Monday, 15 October 2007

When the wind doesn't blow

The Government's non-energy strategy -- banning the construction of fossil fuel power stations and insisting NZers rely instead on wind and other "renewables" for energy -- has inspired a reinterpretation of Raymond Briggs' cold-war story-telling...

UPDATE: Thank the gods that at least one person in the mainstream media has recognised that "placing the country’s energy security in jeopardy is foolhardy indeed." Press political reporter Colin Espiner declares "Labour’s new energy strategy barks like a dog. The strategy [is] two 100-page volumes filled with Pollyanna-ish claptrap..."

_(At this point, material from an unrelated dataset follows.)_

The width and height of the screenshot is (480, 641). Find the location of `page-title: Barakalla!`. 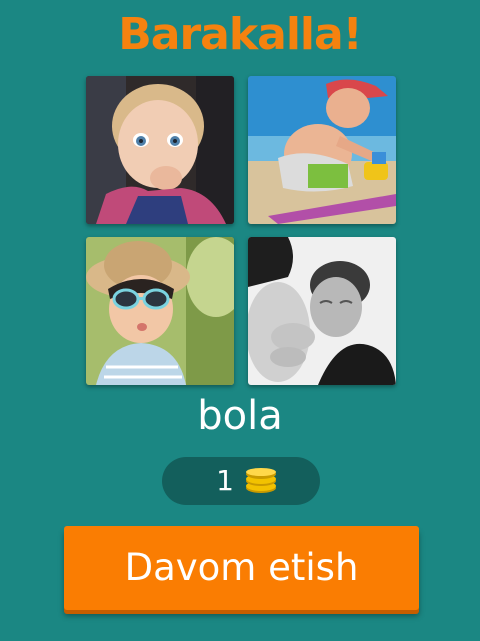

page-title: Barakalla! is located at coordinates (240, 34).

Stripping away the pages of numbers and formulae and meaningless hyperbole such as “New Zealand’s quest for sustainability” and talk of a “carbon neutral nation”, what the strategy does is put some flesh on the bones of Labour’s previous pledges to halve emissions from the transport sector by 2040 and to have 90 percent of electricity produced by renewable energy sources from 2025.
But when you strip them down you find these are bones without any muscle, any flesh, or any lifeblood for an industrial country like this one. Renewables are a pipe dream. When it comes to renewables, "wind farms suffer from the NIMBY syndrome" (and the need to provide reliable new power stations for baseload backup, and "major scale hydro projects are unlikely," which rather wildly understates the unlikelihood.
Demand for power is growing at 2% a year. The energy strategy states this will fall to 1.5%, which is an arguable point, but even accepting this, that means that over the 18 years before 2025 the country will require 27% more energy than it currently has available just to maintain the status quo. Add immigration, economic growth, and Kiwis’ seemingly insatiable desire for new electronic gadgetry into the equation, and it’s starting to look a little dodgy. Given that the security of our energy supply is already questionable (remember the cold showers and the brownouts every time there is a “dry year”?) and the Government’s decision to [ban the construction of new coal and gas power stations and] can the 500MW Rodney station has a whiff of political craziness about it.
It's more than just crazy, it's suicidal.